Saturday, July 21, 2012

in which i crawl in and out of myself.

Sometimes being an introvert is a pain.

During May and June (as I have many, many times before) I crawled into myself and stayed there. I was a functioning introvert. I still went to work and small group and church and a few social things. I still taught a class on Galatians, lead a book club discussion, lead a 9-week study in my small group, counseled several hurting people and even did a few social things here and there. I was upright and talking (maybe with my eyes glazed over a bit) with a coffee cup in my hand and an ache in my heart. But – I remained inside of myself.

I closed off that ache to the rest of the world. I remained a servant letting no one serve me. I didn’t tell anyone what I was going through, partially because I didn’t fully understand it myself. See, us introverts have to process it all inside our brains and our hearts first before we can even begin to think about sharing it with someone. Then comes the arduous process of figuring out who to share it. Will it be the best friend? The pastor? The mentor? The counselor friend? The mom? “Who will it bother the least?”, are the questions typically asked. “Who will judge me the least?” “Who won’t repeat to anyone?” The introverts always asks “Who can I trust with my heart?”

The introvert usually has the solution worked out in their head already, whereas the extrovert talks to get to the solution. So the introvert (me) doesn’t always even share the issue with anyone… why bother, since the solution is already figured out? All it will do is take up someone else’s time for no reason… because for the introvert (me again) the reason must have a tangible end goal. Never mind that sharing may help create community with you (ahem, me) and someone very special.

This is what happened to me last week, over peach tea and a pita pocket, after a shopping trip to Trader Joe’s and Hobby Lobby. An extrovert pointed out to this introvert that she felt left out. And in doing so, reminded me that I needed to ask her for help. This made her feel like I was truly her friend, like I was needing her and in relationship with her. In doing so, this also helped me ease the burden I’d largely created myself – unnecessarily.

Friends who push me to be better (and less introverted) are how God caused waters to flow.


this post is part of the he caused waters to flow project.

Sunday, July 08, 2012

stories, glitter and plumbing

This is my absolutely favorite children's bible. I hadn't read any sort of children's bible since I was a child myself and when I was looking for something different to use in Children’s Church, I knew The Jesus Storybook Bible would be the way to go. It was highly endorsed at seminary, and several friends of mine use it in Children's Ministry at their church. Sally Lloyd-Jones tells the story of God rescuing us over and over throughout this bible in a beautiful and thoughtful way.

 I've never liked kids. I've never wanted to have them, never wanted to work with them. I only do so now because it's a small percentage of my job, and thankfully God has made me not hate them in the process. Today I talked to the kids in Children’s Church about how our sin separates us from God. We read the story of Jonah running away from God and how that's just like when we sin - we get further and further away from him. These kids just love this book. They love the pictures, the way she writes (it truly is a story bible) and the crazy way I give characters funny voices. How did I get here? I have no idea.

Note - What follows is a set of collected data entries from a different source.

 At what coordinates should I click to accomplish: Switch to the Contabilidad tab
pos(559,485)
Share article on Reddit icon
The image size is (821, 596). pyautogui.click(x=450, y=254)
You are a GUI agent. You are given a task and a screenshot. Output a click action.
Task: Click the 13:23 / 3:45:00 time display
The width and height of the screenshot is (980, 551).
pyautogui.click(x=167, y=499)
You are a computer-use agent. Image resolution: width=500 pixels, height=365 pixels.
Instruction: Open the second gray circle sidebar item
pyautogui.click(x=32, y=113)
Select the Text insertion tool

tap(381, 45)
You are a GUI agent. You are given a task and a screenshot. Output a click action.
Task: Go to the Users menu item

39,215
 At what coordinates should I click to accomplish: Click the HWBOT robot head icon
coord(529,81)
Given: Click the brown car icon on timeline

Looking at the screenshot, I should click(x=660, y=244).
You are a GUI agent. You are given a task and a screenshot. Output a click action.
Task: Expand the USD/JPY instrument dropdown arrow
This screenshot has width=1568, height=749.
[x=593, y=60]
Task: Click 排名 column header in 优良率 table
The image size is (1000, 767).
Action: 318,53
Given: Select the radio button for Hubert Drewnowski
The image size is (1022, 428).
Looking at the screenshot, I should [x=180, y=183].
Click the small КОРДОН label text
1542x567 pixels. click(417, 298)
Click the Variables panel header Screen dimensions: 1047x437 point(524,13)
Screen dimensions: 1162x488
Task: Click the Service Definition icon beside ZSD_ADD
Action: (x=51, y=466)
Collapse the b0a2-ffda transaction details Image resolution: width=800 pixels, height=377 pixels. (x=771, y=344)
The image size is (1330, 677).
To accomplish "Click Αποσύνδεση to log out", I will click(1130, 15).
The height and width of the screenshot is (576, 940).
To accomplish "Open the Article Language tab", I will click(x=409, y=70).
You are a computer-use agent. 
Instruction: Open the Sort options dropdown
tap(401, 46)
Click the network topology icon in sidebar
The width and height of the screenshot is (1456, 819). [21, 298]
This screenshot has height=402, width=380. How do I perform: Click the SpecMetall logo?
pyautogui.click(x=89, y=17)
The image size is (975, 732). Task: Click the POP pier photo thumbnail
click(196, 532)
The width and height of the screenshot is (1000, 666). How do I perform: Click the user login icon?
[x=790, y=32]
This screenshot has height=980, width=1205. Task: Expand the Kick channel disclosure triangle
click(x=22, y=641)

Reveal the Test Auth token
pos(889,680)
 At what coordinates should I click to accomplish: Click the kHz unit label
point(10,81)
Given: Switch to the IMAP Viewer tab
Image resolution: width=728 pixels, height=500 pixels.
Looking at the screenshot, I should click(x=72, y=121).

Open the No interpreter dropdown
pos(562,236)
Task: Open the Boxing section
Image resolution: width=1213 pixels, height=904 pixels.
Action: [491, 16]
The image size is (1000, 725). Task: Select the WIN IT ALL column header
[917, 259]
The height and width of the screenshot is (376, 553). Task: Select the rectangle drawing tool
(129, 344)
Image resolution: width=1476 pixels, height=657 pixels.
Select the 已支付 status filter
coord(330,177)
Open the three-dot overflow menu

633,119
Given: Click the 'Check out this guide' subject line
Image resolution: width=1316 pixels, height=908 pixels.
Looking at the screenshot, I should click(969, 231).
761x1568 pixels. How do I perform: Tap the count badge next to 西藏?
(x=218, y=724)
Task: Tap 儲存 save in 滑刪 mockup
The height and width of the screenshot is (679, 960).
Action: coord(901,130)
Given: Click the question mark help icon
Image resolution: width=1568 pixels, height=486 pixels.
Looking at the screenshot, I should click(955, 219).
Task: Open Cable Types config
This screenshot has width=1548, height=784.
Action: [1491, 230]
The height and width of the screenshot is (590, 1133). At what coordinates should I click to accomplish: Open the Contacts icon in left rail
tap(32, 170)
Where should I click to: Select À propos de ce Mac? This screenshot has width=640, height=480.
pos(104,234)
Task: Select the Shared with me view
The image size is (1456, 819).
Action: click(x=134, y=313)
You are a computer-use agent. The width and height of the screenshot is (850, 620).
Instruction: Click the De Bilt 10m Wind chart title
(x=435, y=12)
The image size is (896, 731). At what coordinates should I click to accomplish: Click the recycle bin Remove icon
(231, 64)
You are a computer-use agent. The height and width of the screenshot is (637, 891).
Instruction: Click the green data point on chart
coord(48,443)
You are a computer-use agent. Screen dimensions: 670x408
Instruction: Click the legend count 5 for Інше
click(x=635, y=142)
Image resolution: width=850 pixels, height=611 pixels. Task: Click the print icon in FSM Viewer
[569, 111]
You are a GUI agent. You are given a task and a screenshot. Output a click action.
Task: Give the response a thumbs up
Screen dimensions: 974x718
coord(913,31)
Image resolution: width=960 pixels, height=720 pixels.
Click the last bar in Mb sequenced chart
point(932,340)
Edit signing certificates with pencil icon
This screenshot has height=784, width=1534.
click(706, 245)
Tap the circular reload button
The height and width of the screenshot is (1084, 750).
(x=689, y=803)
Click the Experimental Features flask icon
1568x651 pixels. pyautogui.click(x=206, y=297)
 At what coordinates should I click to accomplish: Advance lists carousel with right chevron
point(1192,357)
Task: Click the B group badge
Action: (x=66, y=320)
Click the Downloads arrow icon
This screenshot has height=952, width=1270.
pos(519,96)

 Thursday my plumber came to replace my garbage disposal. As he was working I was cutting up a paper towel core, putting slits on each end and putting them together to make an ichthus. Then painting it with glue and adding glitter.

 I'm single, 37, never wanting to have kids and this is my life. I work on kids’ stuff for church.

 I'll admit, if I didn't have to I wouldn't be doing it. It's most certainly not in my sweet spot. Give me an adult asking me my opinion on the Northern or Southern Galatia theory any day. But I have learned, in writing curriculum for children, how it reminds me that if I can't explain it so children can understand it, they I don't understand it myself. Watching those kids today gobble up The Jesus Storybook Bible and the story of Jonah gave me water for my soul. So did my cute new plumber who said to me, “man… you can make something out of everything if you try,” as he watched me get glitter on my face.

 “He made streams come out of the rock and caused waters to flow down like rivers.” (ESV)


This post is part of the he caused waters to flow project.

Wednesday, July 04, 2012

in which a monsoon causes waters to flow

I spent most of the morning on my back patio, watching the rain fall down over the dry desert land, talking on the phone with my loved ones far away and re-reading Blue Like Jazz.

It's 75 degrees outside right now. And it's July. In ARIZONA. Never, ever happens.

Monsoon season is strange to this Midwestern girl. I'm used to storms, most certainly, but these are very different. There is usually a great deal of lightening and very little thunder. Most of the time it’s just small and big haboobs, caused my lungs to fill with dust and sneezes for days after. Never have I experienced a monsoon day that is cool like this one. I know this is God’s gracious care for me filling my heart. My heart that was desperate for a filling up. The air smelled like I was back in Nebraska this morning and nothing has ever felt so sweet.

 It not much… just a little rain. For right now I’ll take it. Because rain has come to symbolize something for me since I moved to the desert. It’s come to symbolize home.